Abstract

The heterogeneous histology of the normal and diseased human prostate is well established. This study has investigated variations in cytosol androgen receptor (AR) content throughout the diseased gland to establish the most suitable sites to obtain tissue for AR assay. Only then can AR be investigated as a potential predictor of response to endocrine treatment. In a transverse slice of an enucleated prostate showing benign prostatic hyperplasia (BPH) AR levels in 1-g segments varied from 109 to 1,212 fmol/g tissue (mean 483 +/- 273; median 406), with no negative areas. Areas of higher receptor concentrations corresponded to the glandular regions of sections obtained from a slice taken in juxtaposition; areas of low receptor concentrations corresponded to the stromal regions.

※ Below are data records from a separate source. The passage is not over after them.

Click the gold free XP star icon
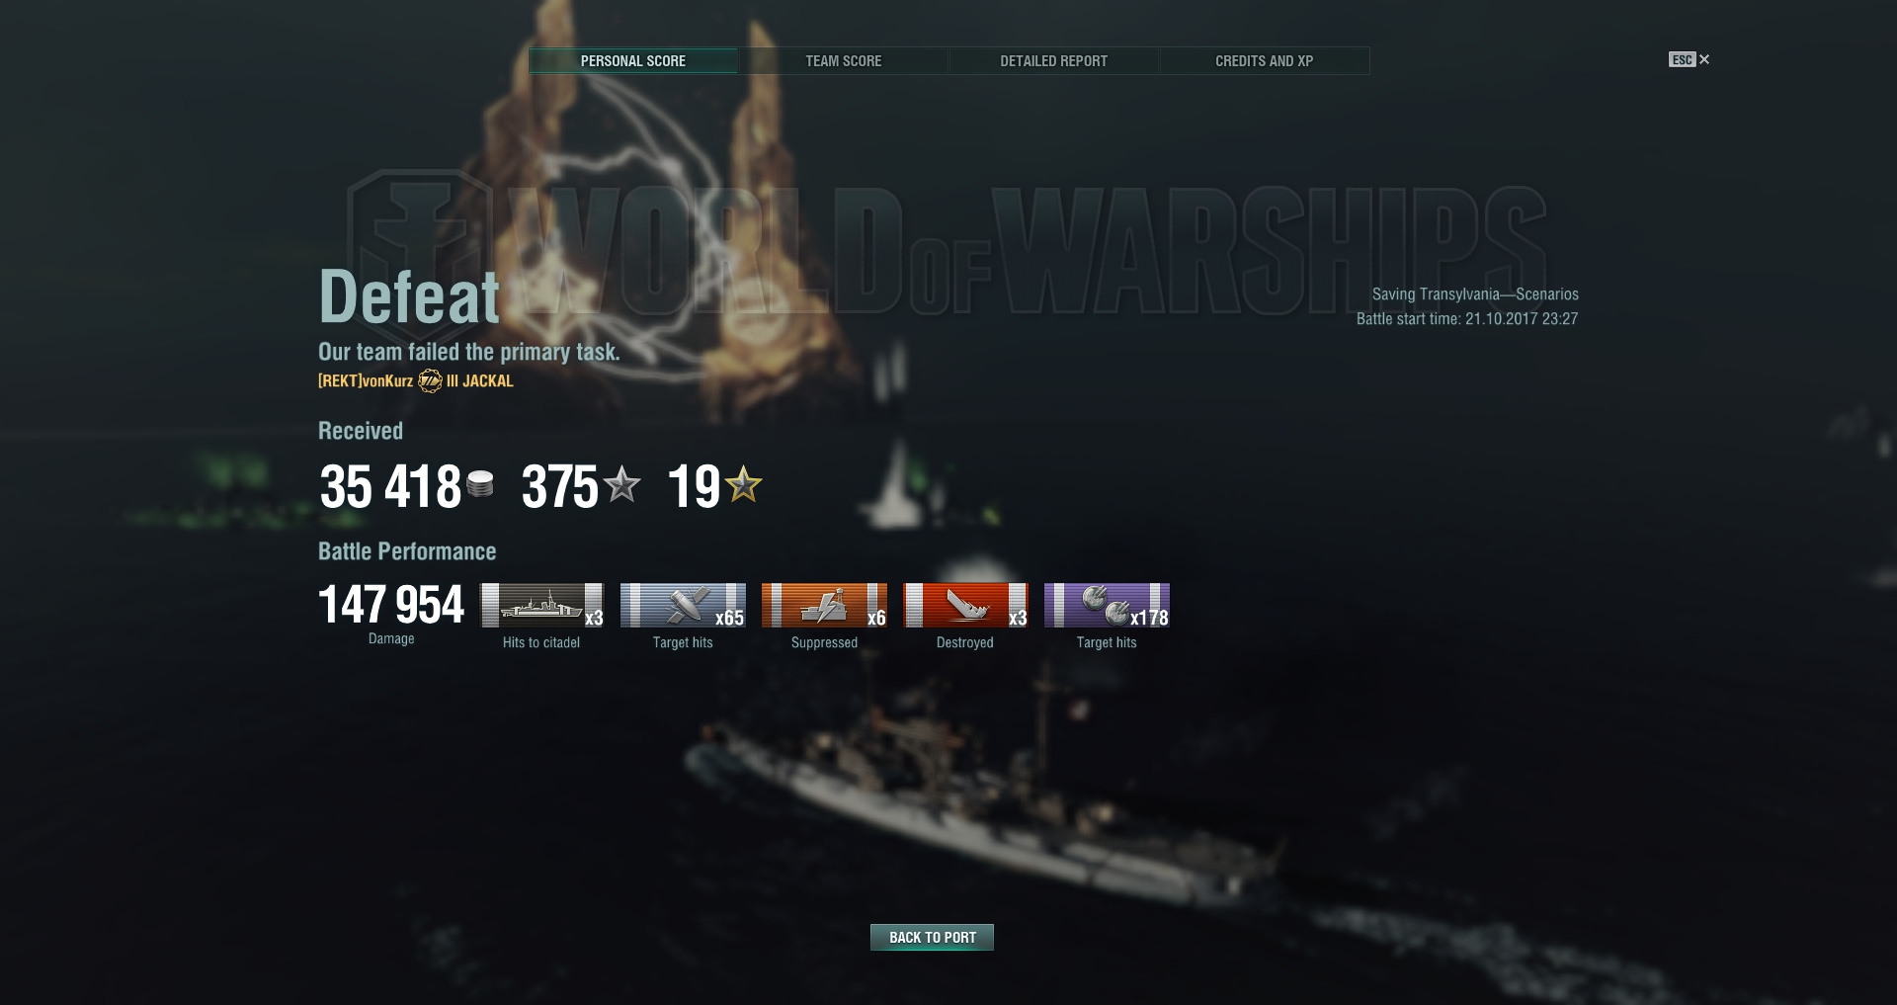 [x=743, y=484]
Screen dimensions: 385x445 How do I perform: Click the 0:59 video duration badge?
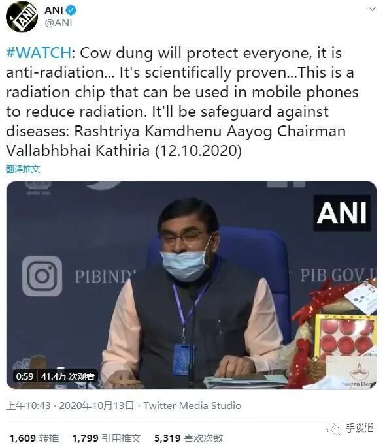pos(25,376)
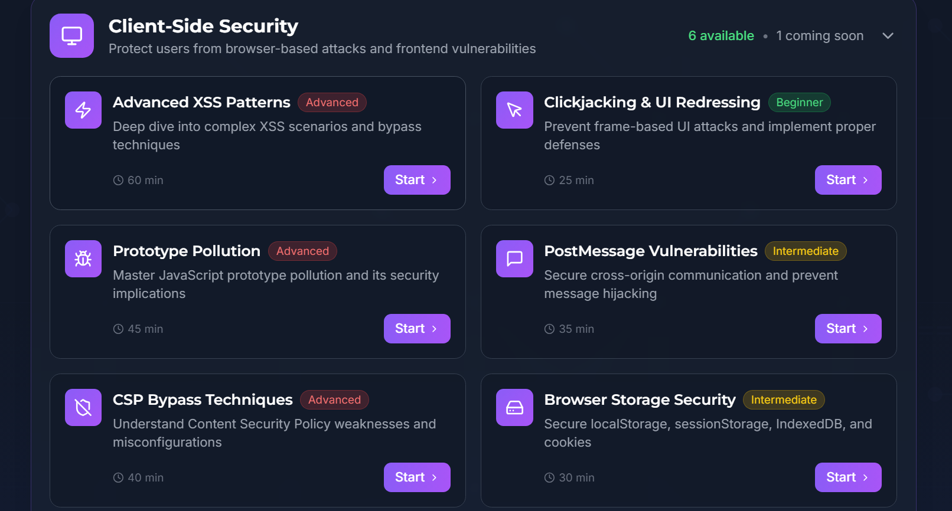Start the Prototype Pollution lesson

(416, 329)
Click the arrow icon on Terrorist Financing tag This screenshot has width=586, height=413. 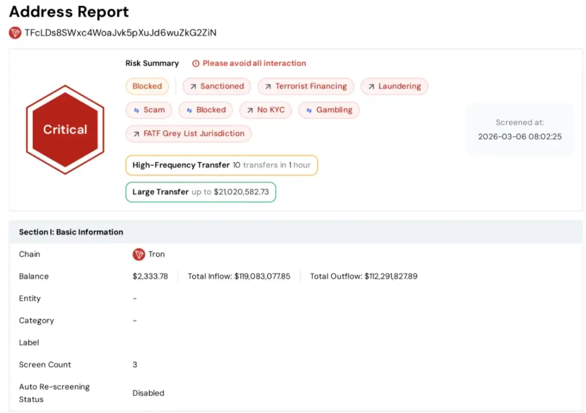click(268, 86)
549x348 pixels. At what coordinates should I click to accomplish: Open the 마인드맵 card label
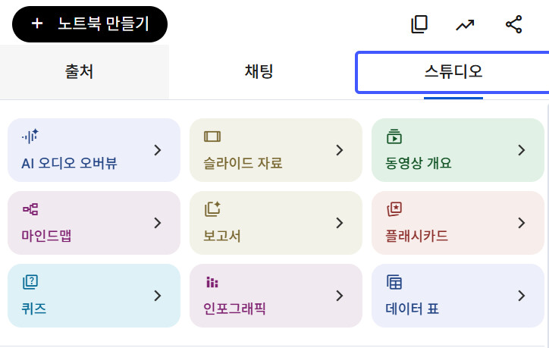[46, 236]
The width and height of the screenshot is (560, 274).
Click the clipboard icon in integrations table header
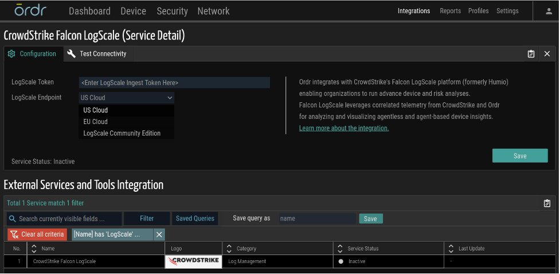(547, 203)
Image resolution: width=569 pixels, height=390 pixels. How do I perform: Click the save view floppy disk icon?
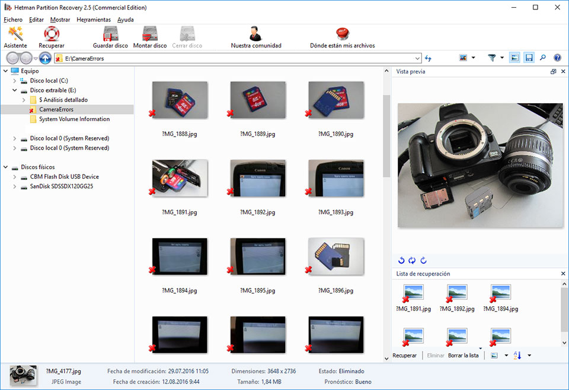tap(529, 58)

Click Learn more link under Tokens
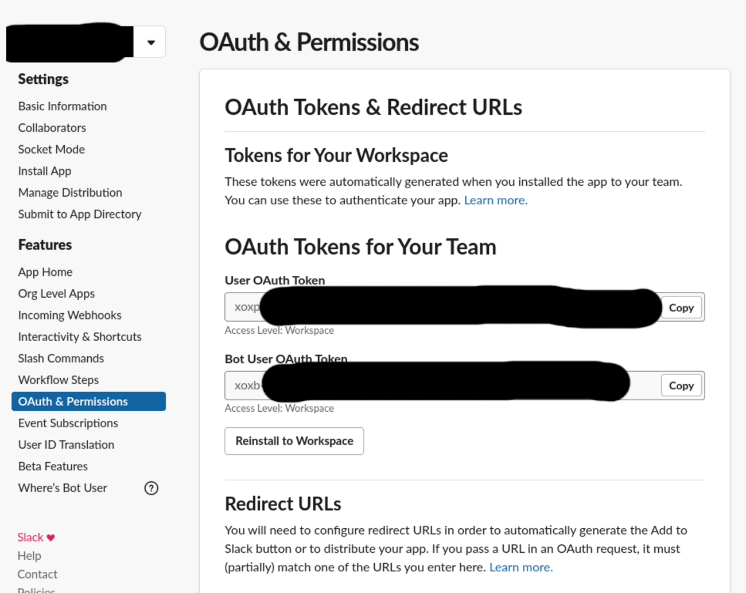coord(495,200)
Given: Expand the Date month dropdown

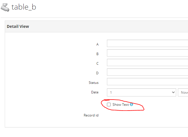Looking at the screenshot, I should click(183, 93).
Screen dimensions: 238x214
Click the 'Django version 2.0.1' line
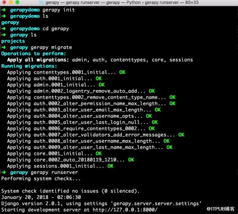[x=101, y=204]
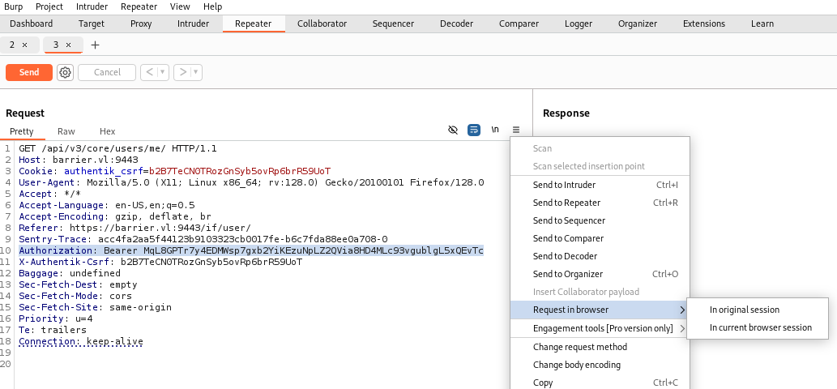
Task: Select In current browser session
Action: (x=760, y=327)
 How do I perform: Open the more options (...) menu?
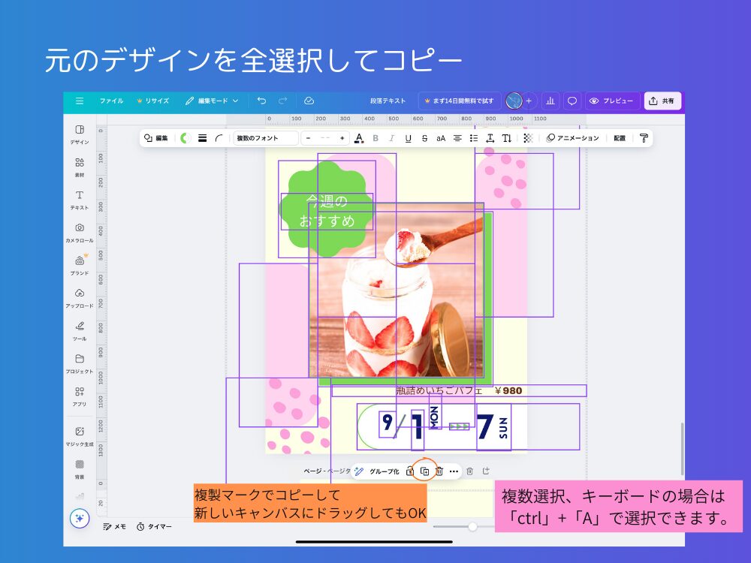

A significant correlation (P less than .02) was observed between AR concentration and the proportion of glandular components of each segment. Specimens were also obtained from each of three sites from 38 prostates; 45% of all specimens contained AR; however, distribution of receptor throughout the prostate was uneven. AR were significantly more likely to be measured in the peripheral zone (71% positive) than in periurethral tissue (39% positive) whilst only 24% of specimens taken from the limit of the resection possessed AR binding capacity. Similar distribution patterns were observed in both benign and malignant prostates, although 16% more specimens from carcinomatous prostates contained receptor than did those from benign glands; this difference was maintained at each site. In addition receptor levels were consistently lower in benign than in malignant specimens. It is therefore desirable to know the histological composition of specimens used for AR measurement.